A dirty little secret in medical literature, systematic reviews are only as strong as the individual studies they examine. And when negative data are not published in the major medical or scientific journals, as is commonly the case, these reviews cannot help but be skewed. A report by the British Medical Journal found that when outcome data were re-analyzed to include the unpublished data for 42 previously FDA-approved drugs, a whopping 93% of the outcomes changed.
All data matter, especially in medicine. With systematic reviews and meta analyses, the gold standard in scientific publishing, researchers seek to make claims about a particular drug or health event based upon the totality of the published research. Physicians and other scientists use these systematic reviews to guide decision-making. Prescribing a drug based upon the positive findings of a systematic review gives one considerably more confidence than doing so based upon a few unrelated studies. When the systematic reviews are based upon insufficient reporting of negative or null results, the review is likely inaccurate.

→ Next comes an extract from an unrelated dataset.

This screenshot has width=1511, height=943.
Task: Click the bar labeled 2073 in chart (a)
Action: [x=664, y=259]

Publication bias, as it is called in research circles, is a well known problem to many. By nature, scientific journals gravitate toward positive and novel results, in much the same way TV news reporting tends toward negative, salacious events. Both are clamoring for market share. Unlike in TV news, bias in the research industry can and does have serious consequences when medical-decision making rely on those results. Noted physician and medical blogger Harlan Krumholz, contends that medicine’s biggest threat is not some exotic virus, but missing data.
Case and point, when data about adverse events are withheld from publication, bad drugs, such as Vioxx are released into the market place and presumed safer than they actually are. A similar scenario is emerging for Yaz/Yasmin. These birth control pills are currently facing a bevy of lawsuits for some serious adverse events.

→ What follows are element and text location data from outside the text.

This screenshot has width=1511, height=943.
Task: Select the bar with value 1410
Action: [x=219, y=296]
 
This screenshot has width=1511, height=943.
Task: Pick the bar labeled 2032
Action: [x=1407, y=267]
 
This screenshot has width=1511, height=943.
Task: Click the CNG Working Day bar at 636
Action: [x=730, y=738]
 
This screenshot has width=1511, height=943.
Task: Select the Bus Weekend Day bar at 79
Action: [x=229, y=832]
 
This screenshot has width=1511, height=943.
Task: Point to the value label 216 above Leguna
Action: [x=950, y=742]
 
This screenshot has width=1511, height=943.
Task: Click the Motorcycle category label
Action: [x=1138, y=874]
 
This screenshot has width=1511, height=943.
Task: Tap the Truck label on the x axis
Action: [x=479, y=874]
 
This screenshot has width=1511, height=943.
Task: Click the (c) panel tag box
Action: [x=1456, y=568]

So what is one to do, who does one trust? I don’t know the answer to that question, but I think that good first steps include transparency and open access to data and research. As a patient, this includes access to scientific and medical research as well as access to our own medical data. As we report in the stories below, access to research is at risk if the Research Works Act passes.
A next step is to demand all data be published in drug studies, the good, the bad and the ugly. The British Medical Journal reports, those data are available in many, but not all cases, through FDA and other repositories. However, culling and analyzing those data along side the published reports is no easy task.
Perhaps a third option, is post-market crowdsourcing. Granted, not the best option when dealing with potentially dangerous therapeutics, but in this new environment of empowered patients and big data, crowdsourced research is becoming more common. The organization adverseevents.com is aggregating patient-reported adverse reactions to medications. It’s freely available to patients and physicians globally. A myriad of other companies have come on the market in recent years to crowdsource the research for all sorts of medical conditions. These companies offer patients the opportunity to participate and learn directly from the research conducted. Unlike traditional clinical research, the data and results are not cloistered, but are open and readily accessible.
In the end it all comes down to data and how we use it to make decisions about our health. I believe data matter. I believe data ought be open and accessible. What do you think?